• _Work to complete_: Copy the lines below, word for word, from the first through the line containing "Given: Open the address bar history dropdown". Leave the pictures out.

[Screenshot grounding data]
/---

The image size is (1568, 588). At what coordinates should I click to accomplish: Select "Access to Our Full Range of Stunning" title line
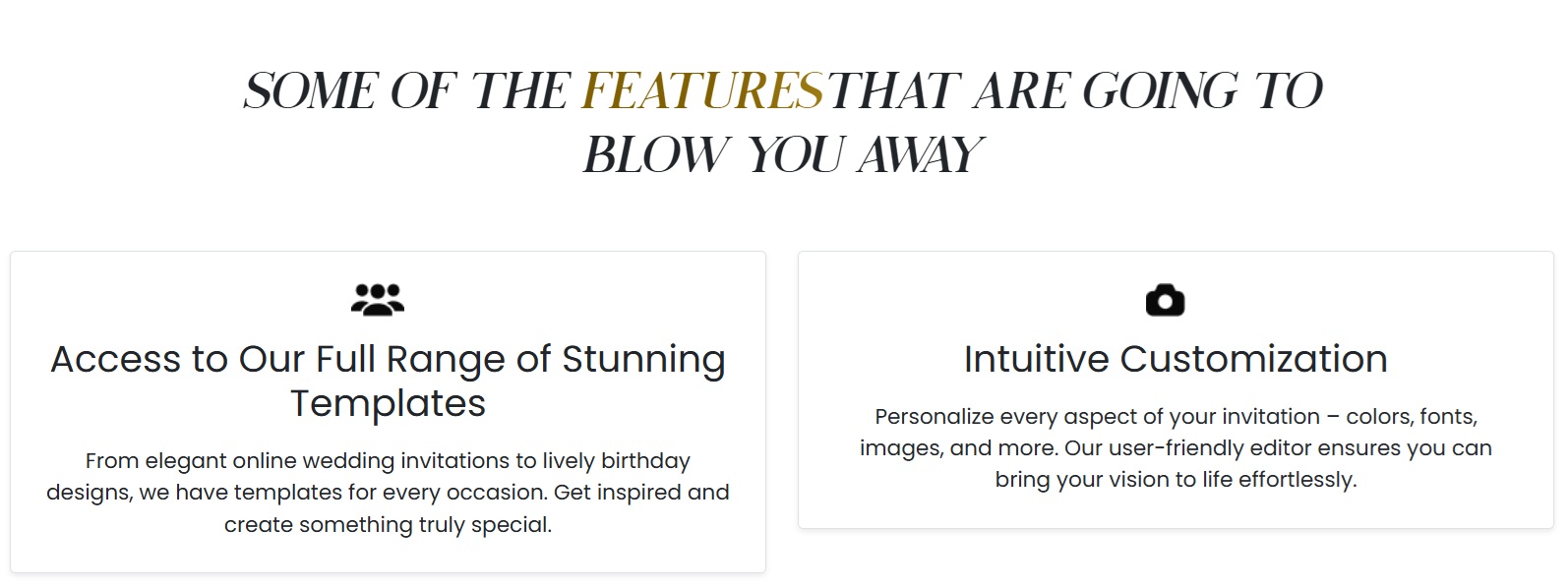point(388,359)
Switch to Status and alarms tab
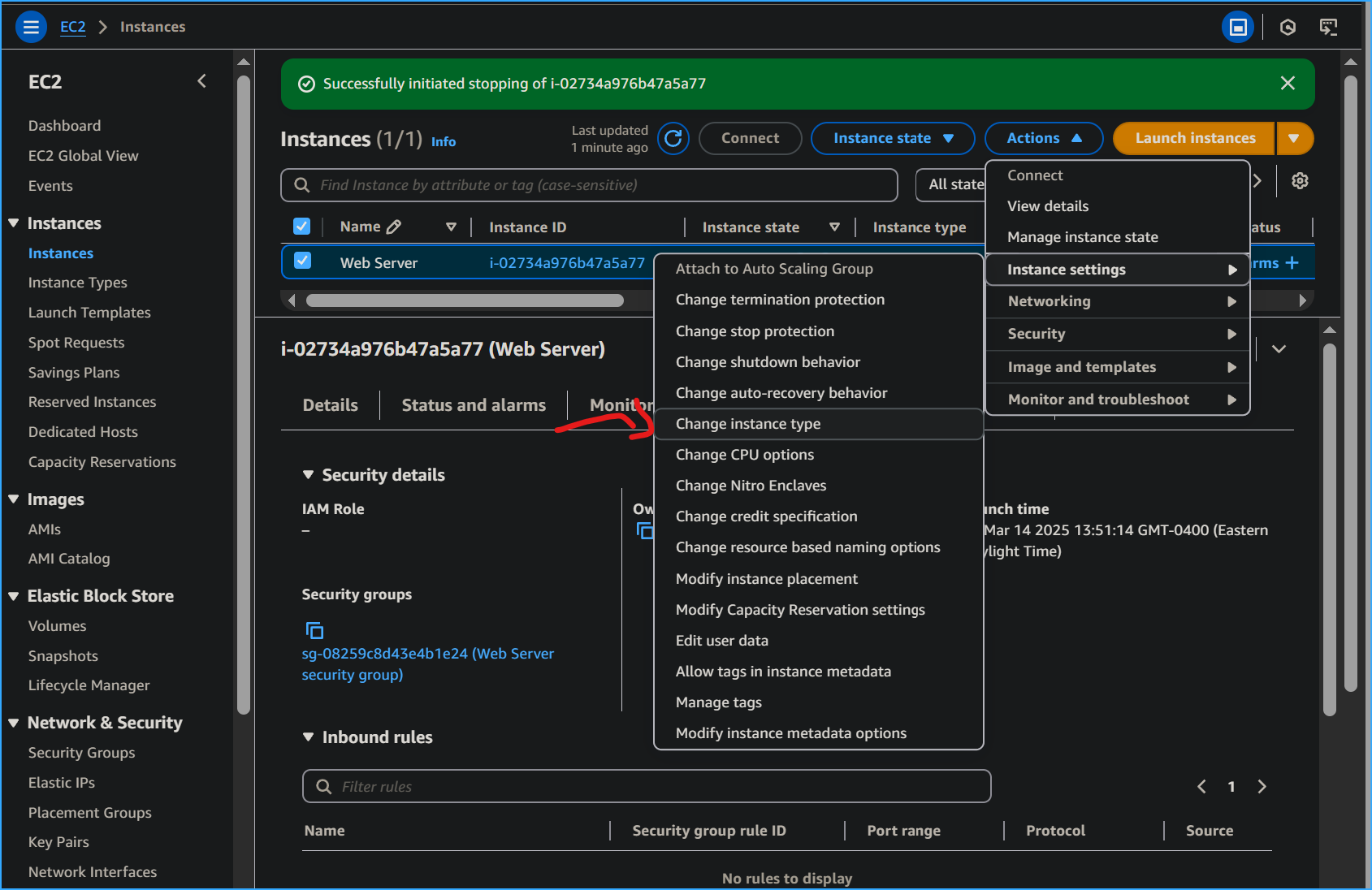The height and width of the screenshot is (890, 1372). [474, 405]
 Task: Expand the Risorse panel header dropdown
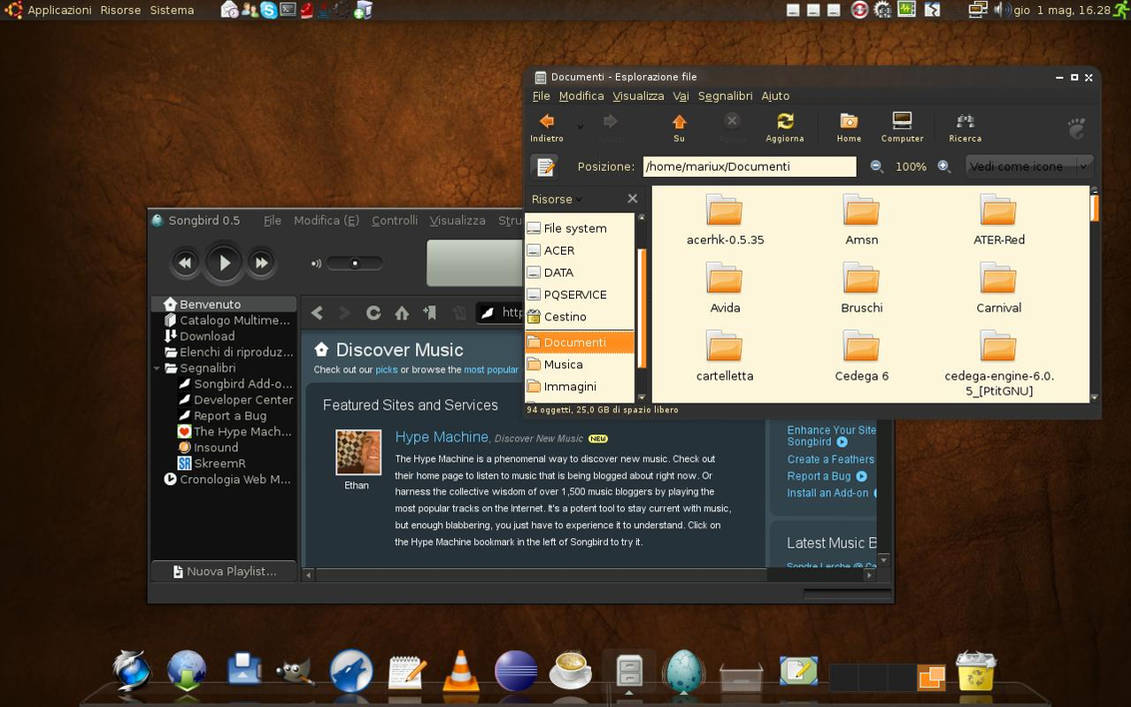[x=577, y=199]
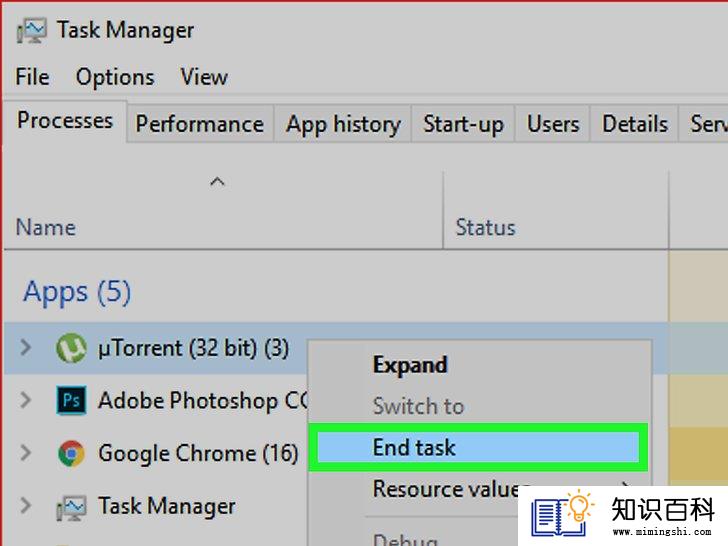
Task: Click the Task Manager row icon
Action: pos(71,507)
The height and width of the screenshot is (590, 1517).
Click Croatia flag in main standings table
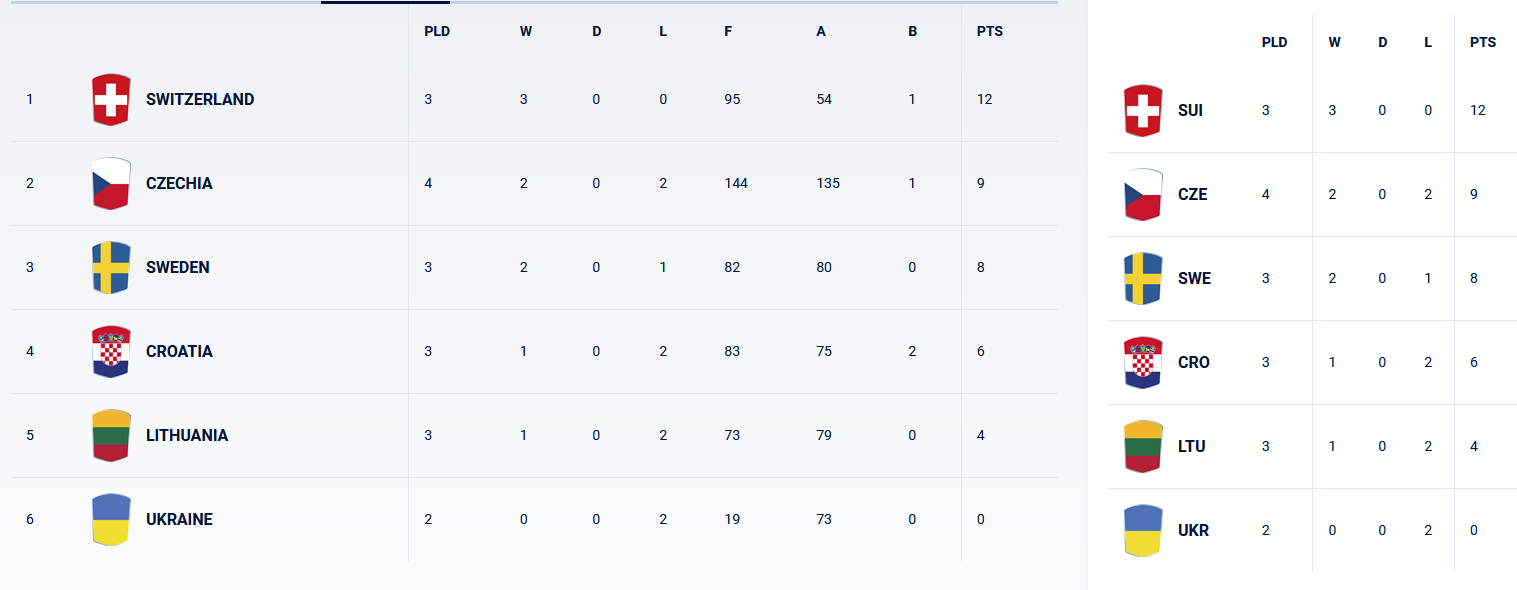(111, 352)
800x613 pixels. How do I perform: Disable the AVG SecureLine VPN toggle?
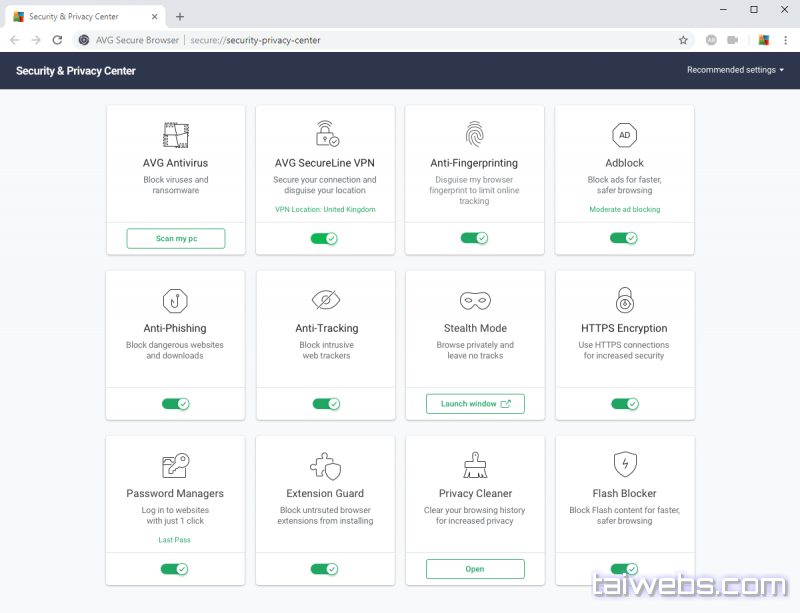(324, 238)
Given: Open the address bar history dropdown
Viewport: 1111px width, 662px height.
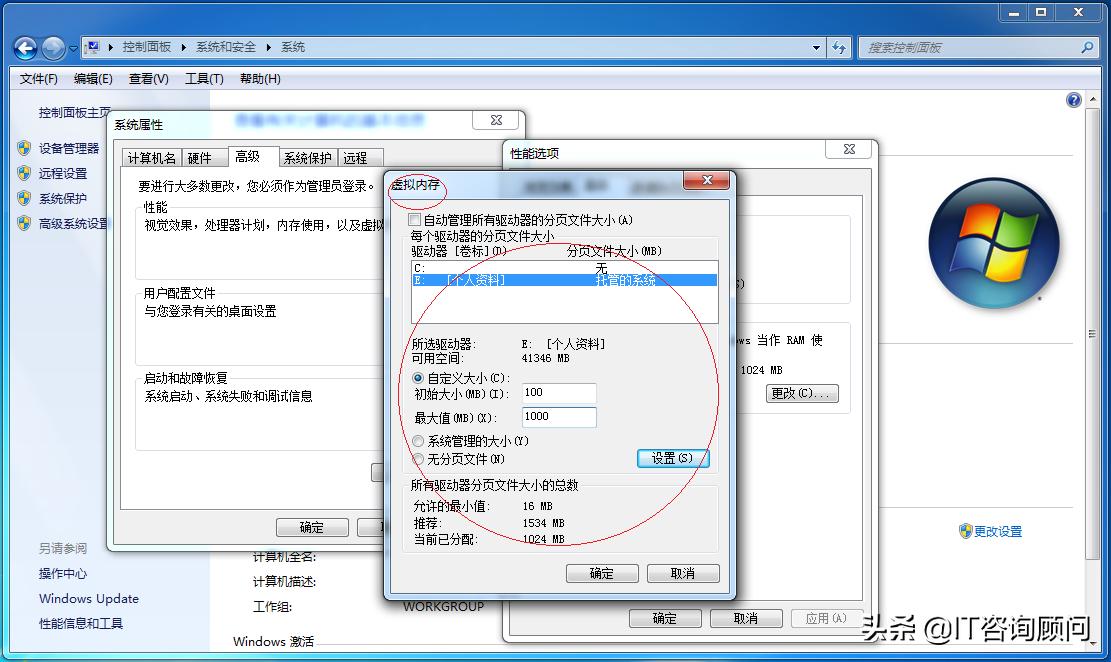Looking at the screenshot, I should [x=816, y=47].
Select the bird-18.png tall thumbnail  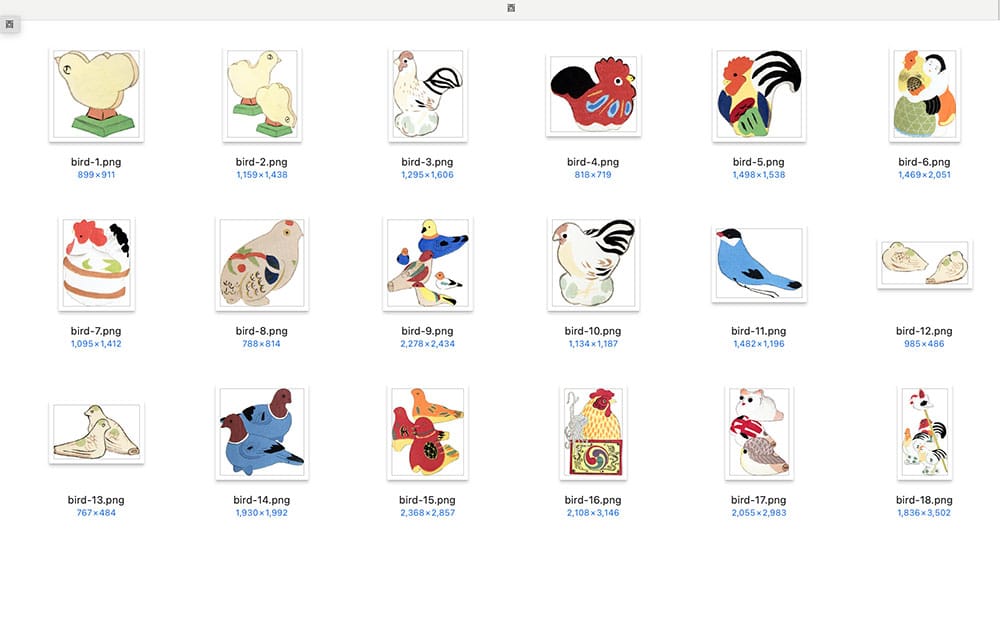(x=924, y=432)
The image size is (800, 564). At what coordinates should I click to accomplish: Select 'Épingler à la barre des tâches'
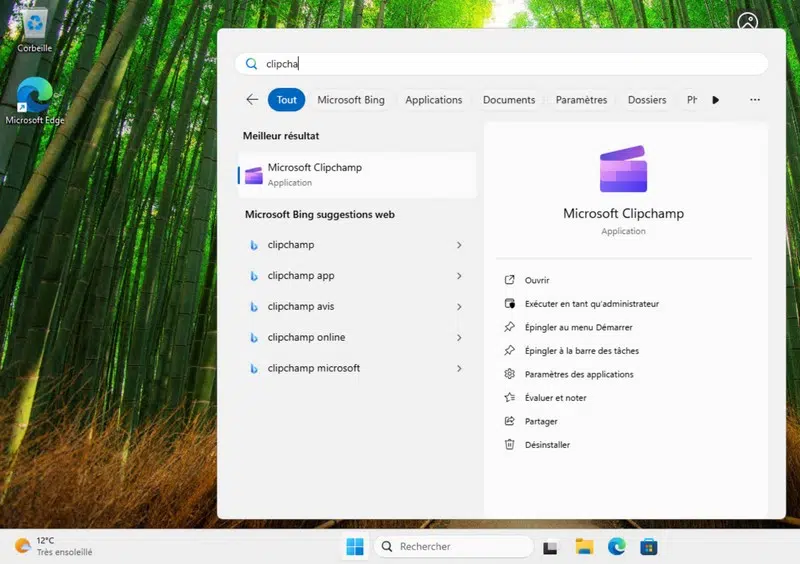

\---

• _Output below_:
The image size is (1568, 588). At what coordinates should I click to accomplish: Select "Access to Our Full Range of Stunning" title line
point(388,359)
Switch to Status and alarms tab
The height and width of the screenshot is (890, 1372). [474, 405]
 Task: Expand the Risorse panel header dropdown
[x=577, y=199]
Task: Click the Task Manager row icon
Action: pos(71,507)
The height and width of the screenshot is (590, 1517).
Click Croatia flag in main standings table
(111, 352)
800x613 pixels. How do I perform: Disable the AVG SecureLine VPN toggle?
(324, 238)
Given: Open the address bar history dropdown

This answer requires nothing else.